Ohmer Hill, where the North Concord-Martinez BART station is now located, was an operational headache for Sacramento Northern freight trains. Frequently freight trains headed south from Port Chicago to Oakland would have to double, triple, or even qualruple over this hill, which means the train would break up into two, three, or four sections to get over the hill. Cars would be "set out", or accumulated at Concord Station until the entire train could be reassembled for its journey on to Oakland.
On one particular occasion while doubling Ohmer Hill, locomotive or motor 654 with Les Paul as the motorman-engineer brought four boxcars to Concord and was returning to Ohmer for the rest of the train. Les Paul stopped 654 where I was standing and said, "Hey, Red! Want to go for a ride?" Of course I responded, "Sure!" I climbed aboard and went into the cab to sit on the seat on the opposite side of the motor, as the brakeman was riding outside on the deck, taking advantage of the warm spring weather. It was about 1953, and I was 15 years old.
Going from Concord to Ohmer the control handle was not advanced beyond half-way, and the motor rocked gently along at a leisurely 20 miles per hour. I looked at all the control gauges and meters in front of me, taking note of the voltmeter which registered above 1000 volts on the 1500 volt overhead wires.

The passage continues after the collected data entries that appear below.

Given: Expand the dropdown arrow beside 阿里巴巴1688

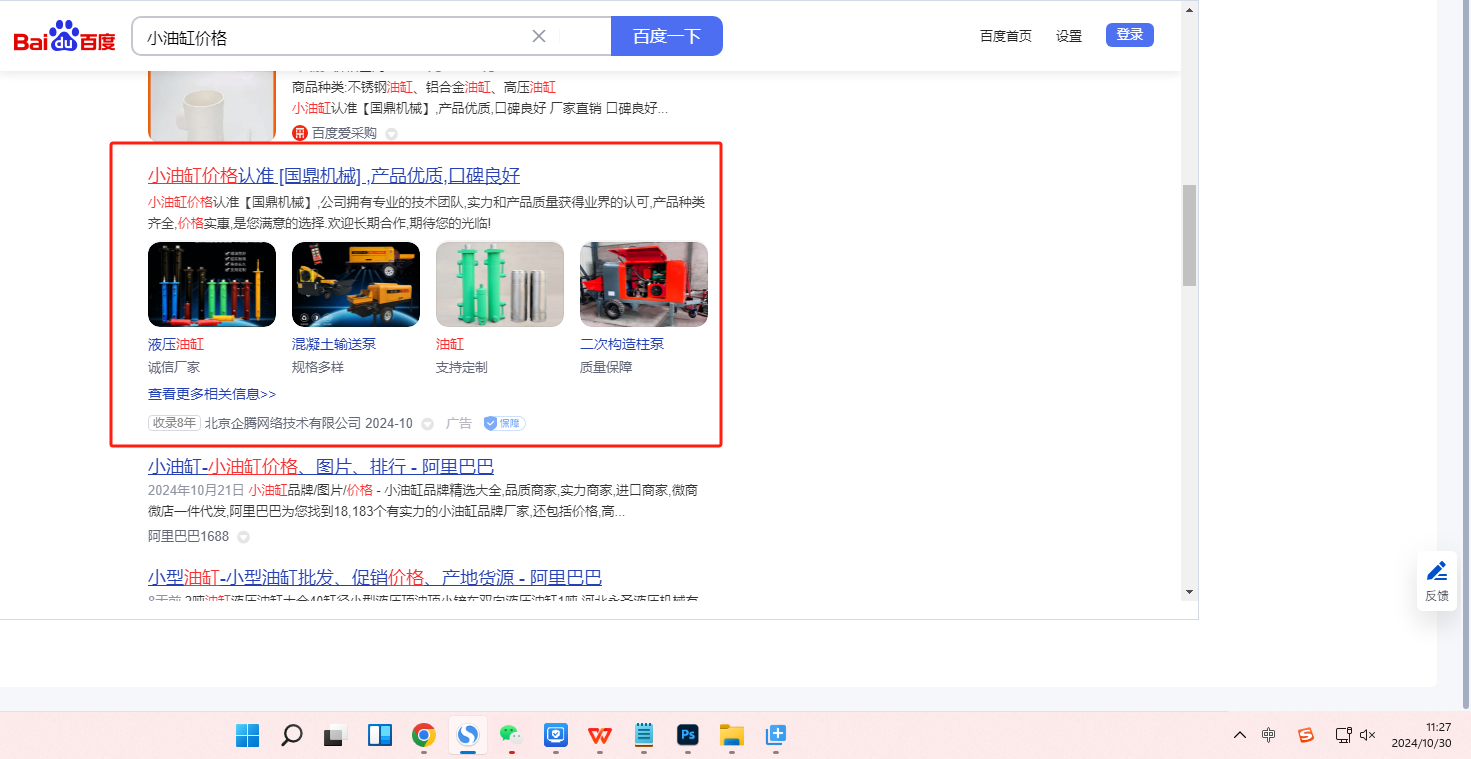Looking at the screenshot, I should point(243,537).
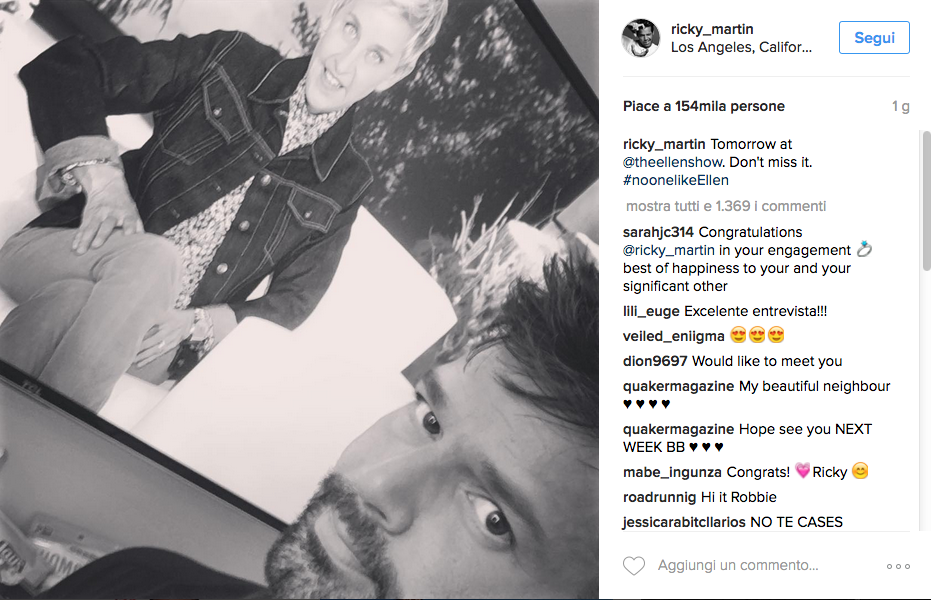Screen dimensions: 931x600
Task: Open the sarahjc314 commenter profile
Action: point(658,232)
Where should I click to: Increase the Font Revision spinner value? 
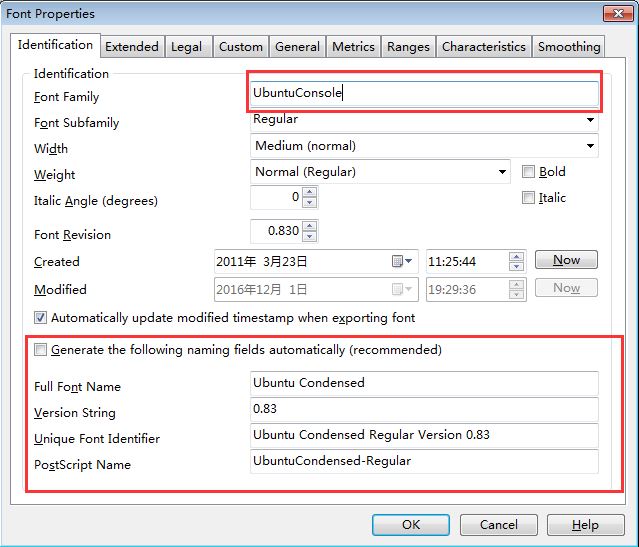[309, 226]
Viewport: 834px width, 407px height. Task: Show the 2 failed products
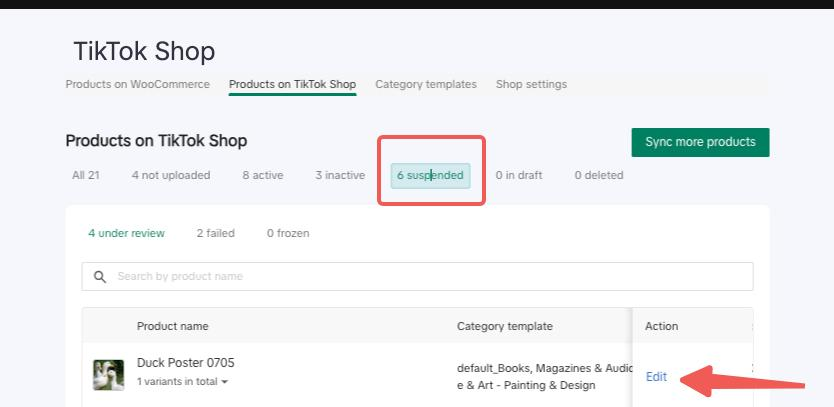click(x=215, y=233)
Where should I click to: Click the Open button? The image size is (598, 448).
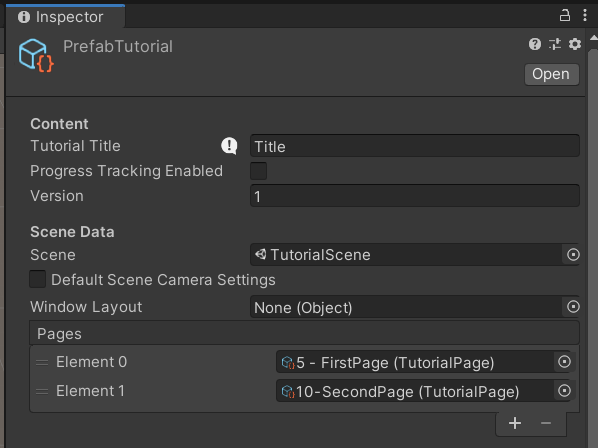pos(551,74)

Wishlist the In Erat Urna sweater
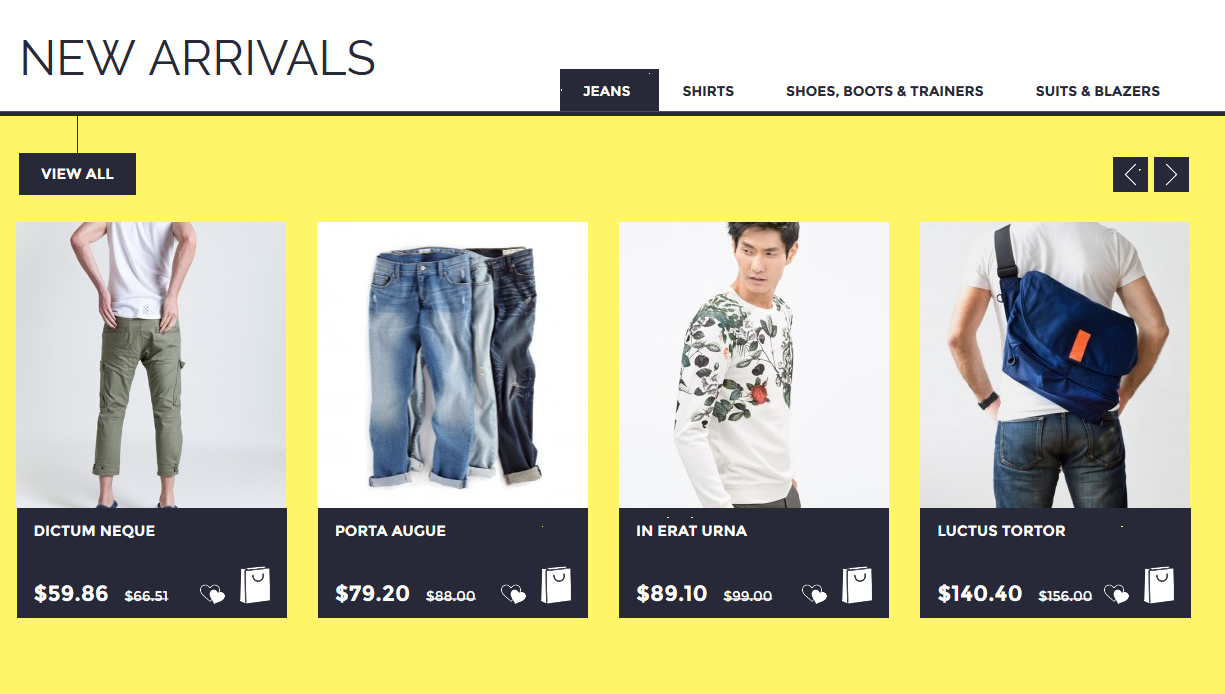(x=815, y=594)

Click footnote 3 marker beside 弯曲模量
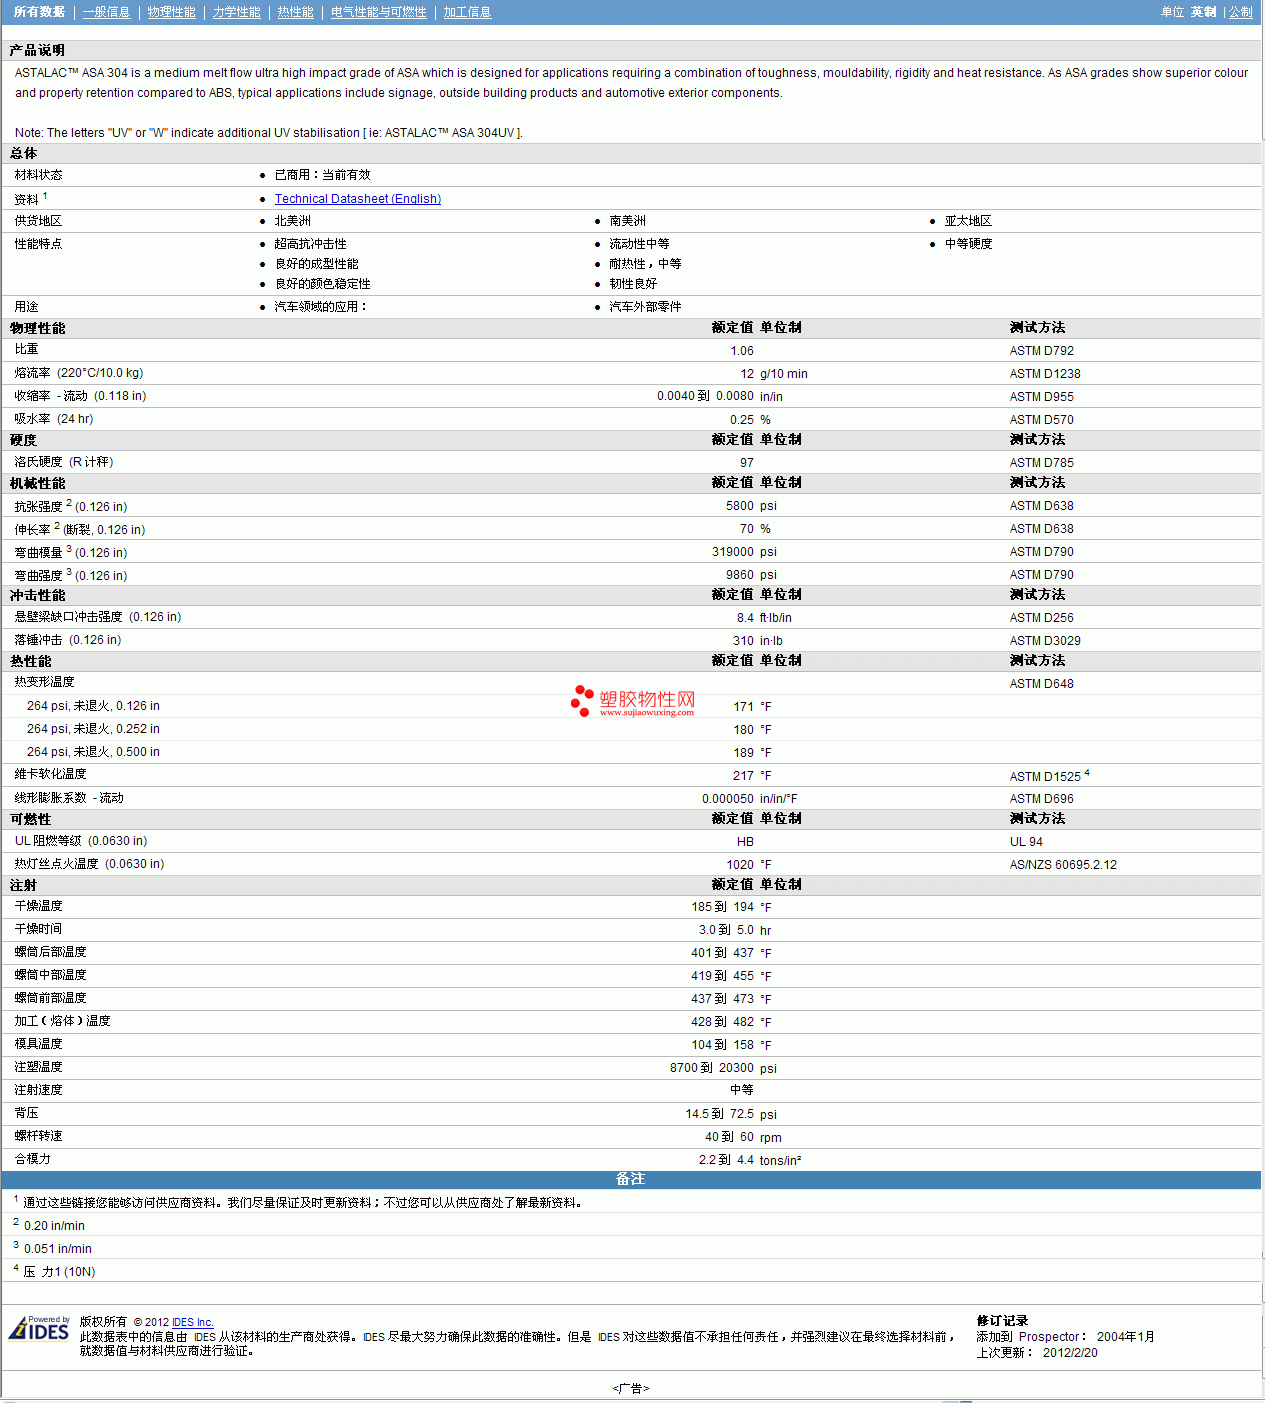(69, 549)
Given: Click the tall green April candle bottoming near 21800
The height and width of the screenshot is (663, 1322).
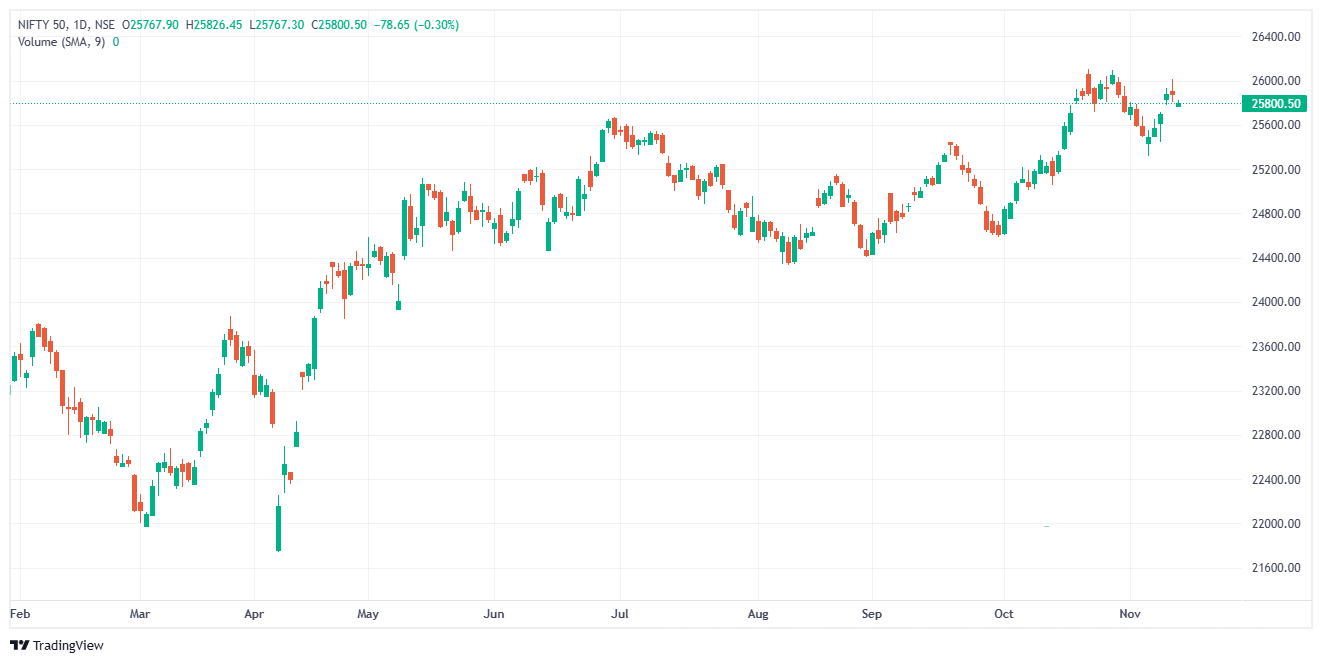Looking at the screenshot, I should (x=278, y=527).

We crested Ohmer Hill, and some distance beyond Highway 4 stood the rest of the train with Baldwin-Westinghouse motor 660 as the pusher behind the caboose. Les Paul was grumbling that 654 did not slip and he felt they could made it over the hill without doubling. Mr. Hutchins, the motorman-engineer on the pusher, had applied the air brakes so that doubling the hill would take longer, as they were on overtime.
As we approached the remainder of the train, Les Paul had me move to a seat cushion atop a tool box, so I wouldn't go sprawling onto the floor in case he hit it too hard while coupling. What floor? You couldn't see the floor as there was so much conduit and piping. It was hard to find something to put your feet on.
The 650 class were favorites with the crews, due to a smaller cab which provided a more central location for the the controls and offered a better view both fore and aft. They were also quieter in operation than their counterpart Baldwin-Westinghouse motors. Motor 654 was built by General Electric in 1928, but for some reason was not delivered until March 1930, and carries "Built 3-30" on its builder's plate. [This locomotive is preserved at the Western Railroad Museum--editor.] It was part of a group of five motors, 650 through 654. Motors 650 and 651 were built in 1923; 652 and 653 were built in 1928. Motor 654 weighed 126,640 lbs. and had 820 horsepower.
After the coupling was made and the train started up Ohmer Hill towards Concord, Les Paul told me to get back up on the seat at the window opposite from him. The train crawled at a slow walk up the hill with Les Paul giving the motor just enough juice to keep the wheels moving. He kept one hand on the controller, the other on the sanders, and an intent eye on the ammeter. He was trying to keep from spinning the wheels which would have brought the train to a halt. Conserving the sand was a necessity, as these electric locomotives did not have a large sand capacity. In previous years, a 55-gallon drum of extra sand was carried on the outside deck outside.
After cresting Ohmer Hill, I wasn't quite prepared for what happened. Les Paul opened the controller all the way and "let her go" down the hill. We must have been doing 40 or 50 miles per hour at the bottom going across the flat at Olivera Road headed for Maltby Hill and Concord station. Motor 654 went into all kinds of gyrations, rocking back and forth while the front end nosed alternately to the right and left. I've never ridden a train quite like that since. I believe I was either "being taken for a ride" or Les Paul was showing off! I asked him how fast 654 would go. He thought for a moment and said about 40 miles per hour. The speed limit for freight trains on the SN was 30 miles per hour, and 20 through Concord city limits.
Les Paul was my favorite motorman as he was quite outgoing and always hollering at me, even on days when the train didn't stop in Concord. If I was close, he would give me a hearty "Hi Red". Les Paul was quite nonchalant, usually riding seated on the cab arm rest with his feet on the seat and holding onto the controller handle to keep from falling out. Yes, this was the way we went down Ohmer Hill! But Les Paul was the most talented of the SN motormen, and was quite comfortable with his work. The other motormen, former San Francisco-Sacramento or Oakland, Antioch & Eastern men, were all quite businesslike, saying "Let's get going," or "Get this train over the road." Les Paul was more relaxed and never in a hurry.
Ohmer Hill, somtimes called Williams Cut, got its name due to Oakland & Antioch passenger cars being equipped with Ohmer fare registers. The idea was to ring up fares while the train was going uphill. Then the conductor could walk downhill as he moved from the front to the rear of the car. That's the truth.
Mr. Jory bought his dairy ranch at Ohmer in 1912, and changed the name to Omar Farms, for what reason his daughter Evelyn Jory Boyd doesn't know. The railroad kept the name Ohmer so as to not have to change the name on tickets and timetables.